このように、第1回の試験まで1年をきった現段階でも、有識者などによる検討会議が続いている大学入試改革は、安定的な運用ができるまで、まだ少し時間のかかる取り組みであることがわかります。
ですからたとえば、初回の共通テストであまり良い点数がとれずに浪人をした場合、次回以降の試験には、記述式のように前回とは全く異なる形式の問題が出てくる可能性も考えられるのです。
私立大学にもおよぶ浪人回避の傾向
また近年では、人気私立大学の受験においても、従来と比べて安全志向が高まっています。ですから今後は、国公立大学だけでなく、大学入試共通テストを利用しない私立大学を受ける場合においても、なるべく現役合格するための準備が求められると捉えたほうが良さそうです。
現役合格するために必要な対策とは?
現役合格に向けて高校1年生のうちから取り組んでおきたいのは、以下3つの戦略です。
1.志望大学、志望学部を早めに決める
まず、浪人せずに現役で合格するためには、受験のゴールとなる大学や学部を早めに決める必要があります。この作業を1年生のうちに終わらせておくと、2年以上の長い時間を使って必要科目の勉強を進められるようになるでしょう。
2.1年間の勉強時間を決める
ゴールに向かって確実に学力を上げるには、単純に意気込むだけでなく、具体的な勉強時間数を設定し、1年生のうちに学習習慣をつける心掛けも必要です。毎日デスクに向かうことが苦にならなくなると、「継続は力なり」で徐々に成績も上がりやすくなります。
3.受験勉強を実際に進めるために学習計画を立てる
学習計画を立てれば、行きあたりばったりの勉強を回避できます。また、勉強を始める前に計画を立てておくと、進捗状況などのチェックも容易にできるようになるでしょう。
共通テストにおける主要教科の出題方針も要チェック
高校1年生からできるもうひとつの対策は、大学共通テストにおける主要教科の変更点や出題方針などを早めにチェックしておくことです。

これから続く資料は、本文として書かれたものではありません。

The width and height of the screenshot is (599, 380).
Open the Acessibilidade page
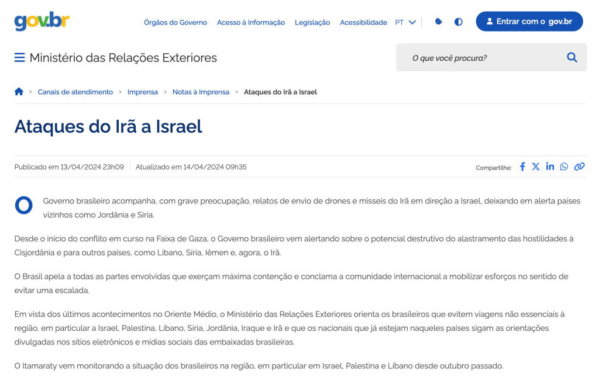363,22
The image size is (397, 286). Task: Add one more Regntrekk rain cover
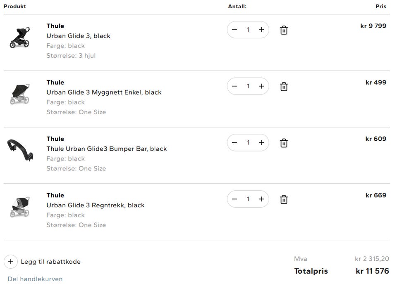click(261, 199)
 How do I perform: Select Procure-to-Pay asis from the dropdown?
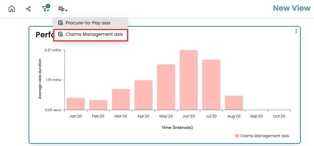click(x=88, y=23)
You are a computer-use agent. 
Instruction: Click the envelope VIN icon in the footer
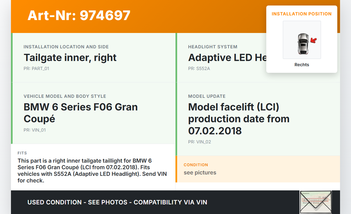316,202

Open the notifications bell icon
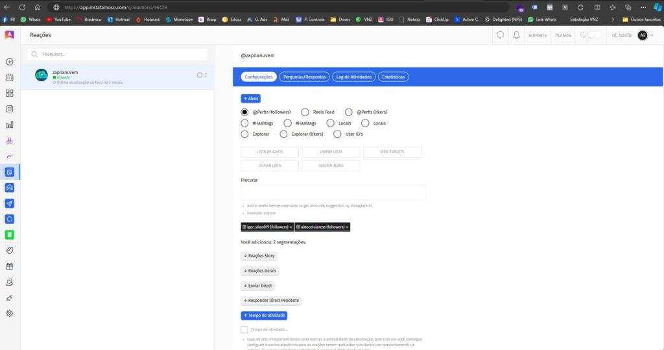(x=517, y=35)
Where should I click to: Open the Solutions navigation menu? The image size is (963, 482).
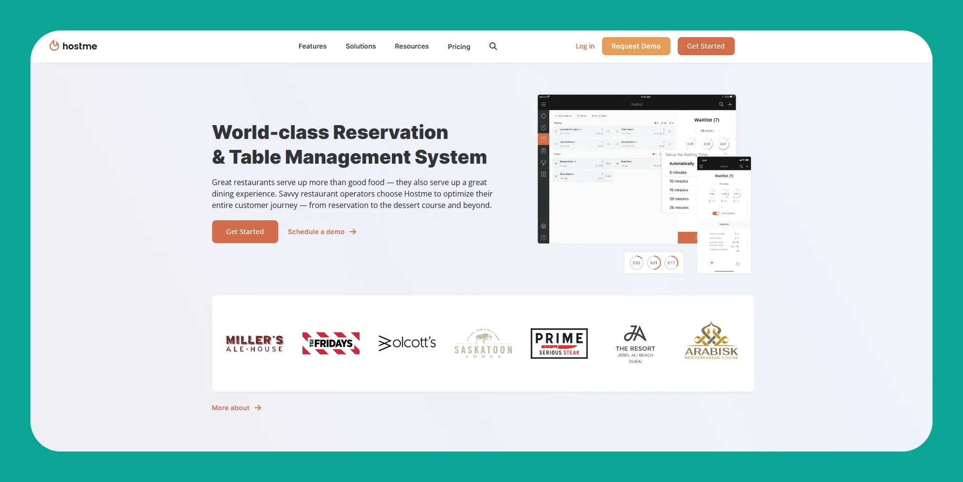360,46
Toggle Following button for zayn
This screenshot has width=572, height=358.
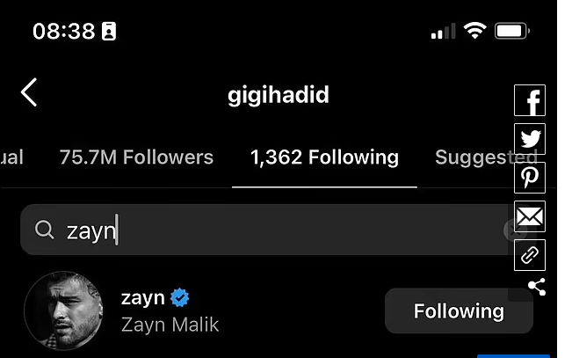[x=459, y=311]
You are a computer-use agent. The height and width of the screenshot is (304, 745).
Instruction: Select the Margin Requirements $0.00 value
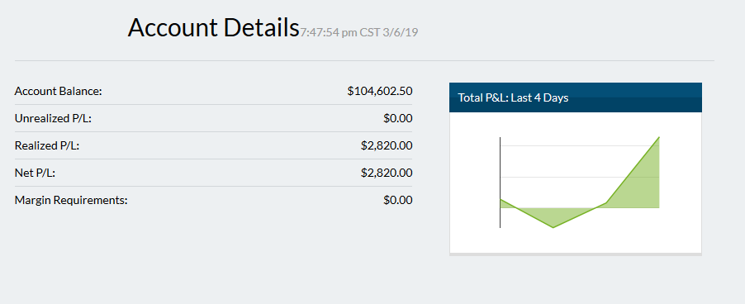(397, 200)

2020年度(2021年1月実施)の共通テストでは、廃止となった大学入試センター試験と比べて、以下の点が変更になることがわかっています。
・英語:アクセント発音問題の消滅、全設問が英語になる、リスニングの配点変更
・国語:契約書などの書類や資料といった実社会で目にする実用文からの出題
・数学:数学だけの知識では解けない思考力を問う出題
たとえば、従来と比べて50点から100点に配点が上がる英語のリスニング問題は、対策の有無によって最も差のつきやすいカテゴリです。また、対策開始から結果が出るまで、最も時間がかかることでも知られています。
このように、出題方針における変更点をひとつずつ確認していくと、その中には高校1年生からの対策が必要な分野も非常に多いことがわかると思います。

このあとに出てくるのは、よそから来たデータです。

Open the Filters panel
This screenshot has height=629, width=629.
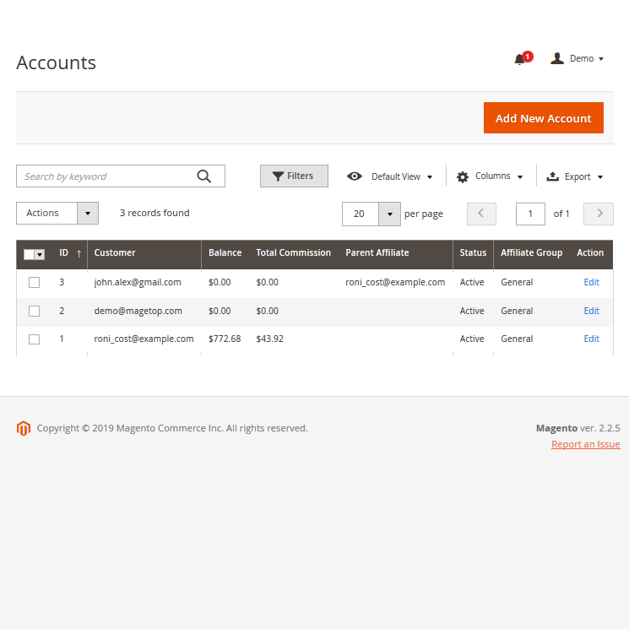[293, 176]

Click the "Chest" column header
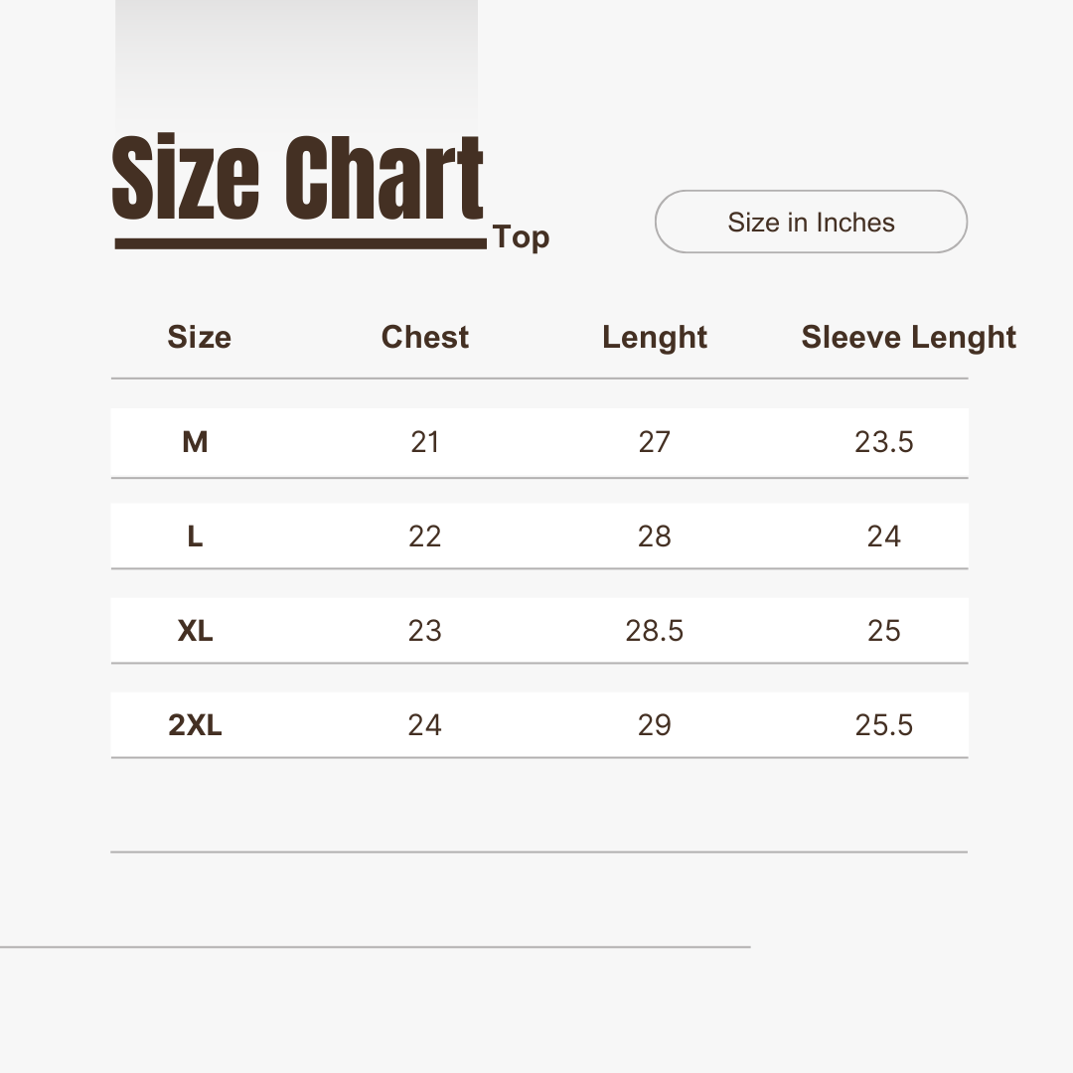click(x=425, y=337)
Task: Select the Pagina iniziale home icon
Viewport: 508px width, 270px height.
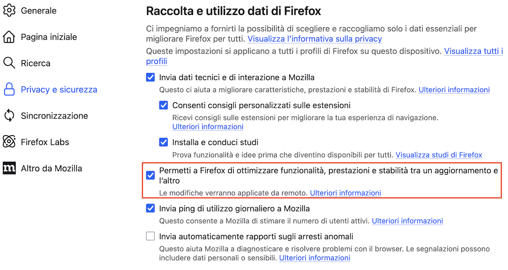Action: click(x=9, y=37)
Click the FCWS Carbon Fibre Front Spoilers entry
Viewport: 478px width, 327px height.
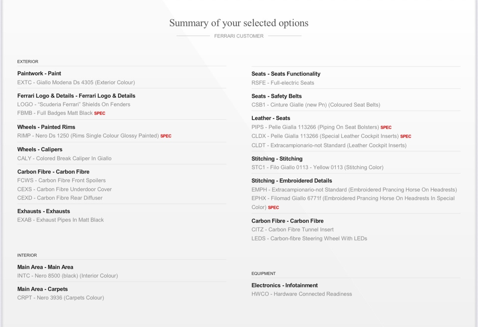[x=61, y=180]
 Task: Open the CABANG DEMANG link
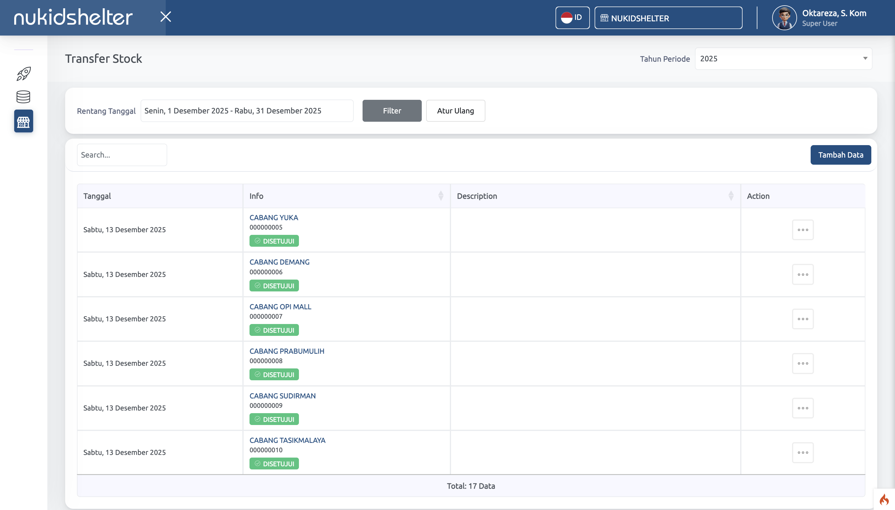click(x=279, y=262)
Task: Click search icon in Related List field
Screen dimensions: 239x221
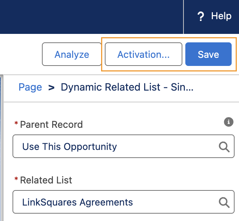Action: pos(224,202)
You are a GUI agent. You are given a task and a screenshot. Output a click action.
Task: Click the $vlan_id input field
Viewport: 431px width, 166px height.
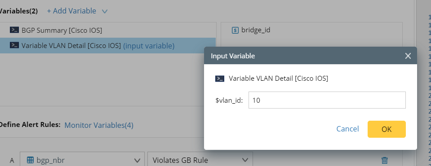[327, 100]
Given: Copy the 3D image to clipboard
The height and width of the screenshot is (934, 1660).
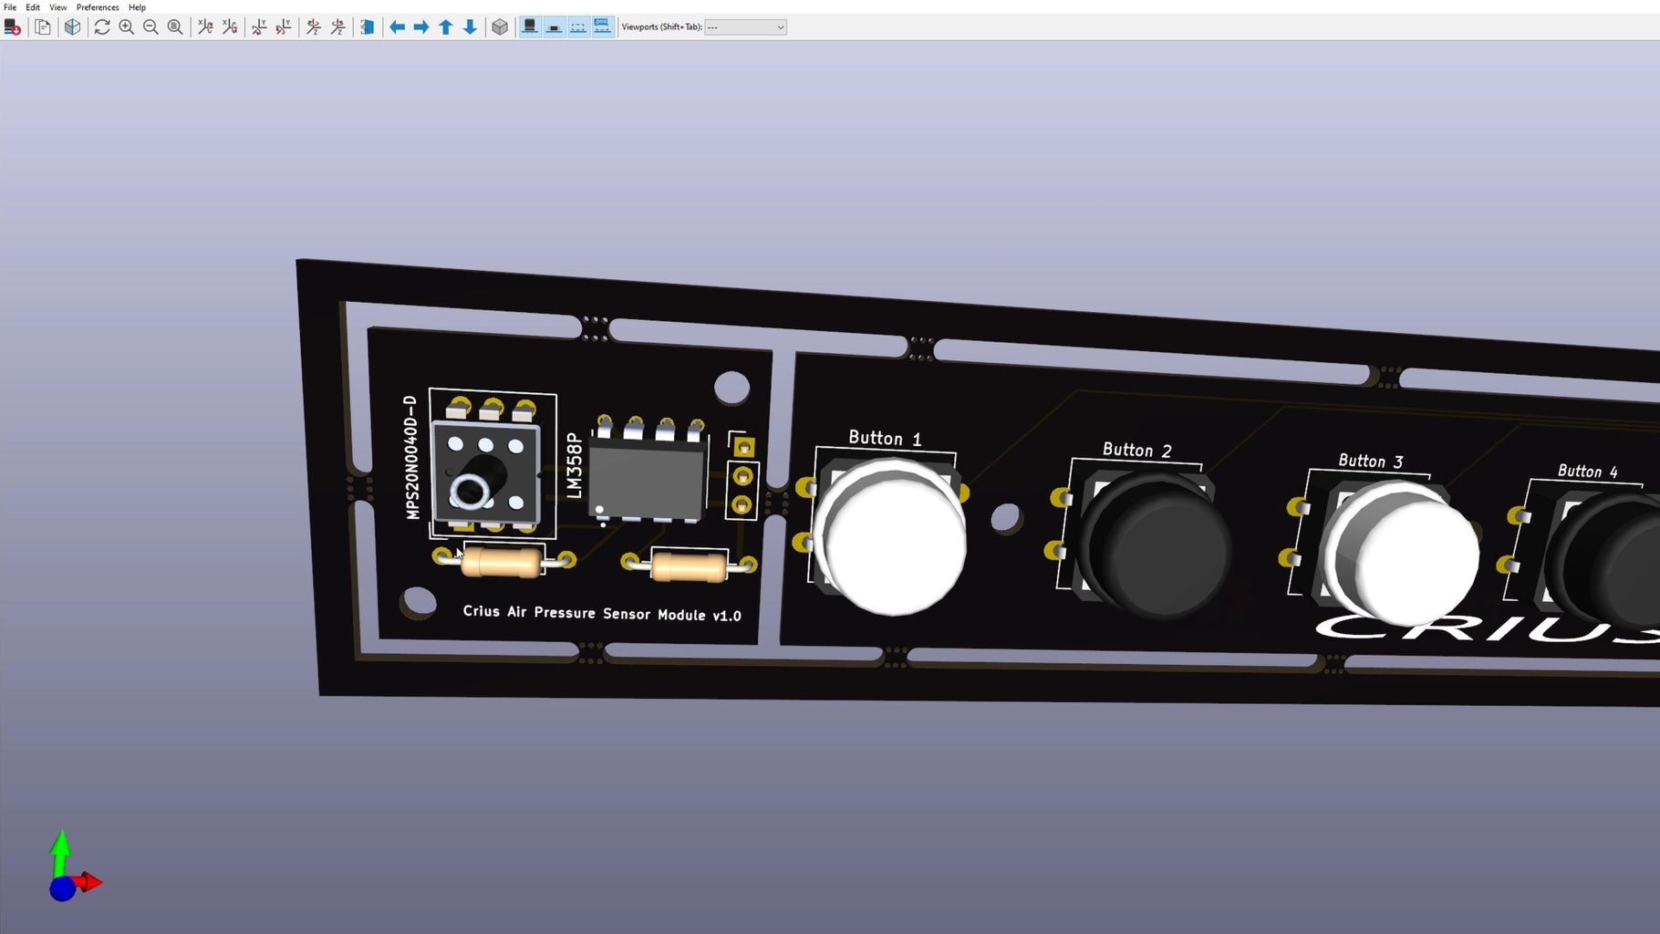Looking at the screenshot, I should [x=42, y=26].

また、大学共通テストでは「思考力・判断力・表現力」を評価する問題も出題される予定です。そのため、2020年度以降の共通テストに臨む高校生は、大学入試センター試験の頃と同じように知識や技術の暗記をするだけでなく、それらを使って応用力を高める演習も対策の中に盛り込む必要があるでしょう。
大学入試改革後の現役合格を目指すなら四谷学院
大学共通テストの主要科目となる「英語・国語・数学」には、他の教科に比べ圧倒的に学習すべき範囲が広い特徴があります。
(英語なんて、1つの言語です。私たちが何年かけて日本語を話せるようになっているのかを考えたら、ゾッとしますね)
そして学習すべき範囲が広いということは、受験に必要な知識を習得するのに、それだけ多くの時間がかかることを意味します。そんな主要科目の学習を高校3年生から本格化するというのは、現役合格を目指す上で非常に無茶な話であると考えられます。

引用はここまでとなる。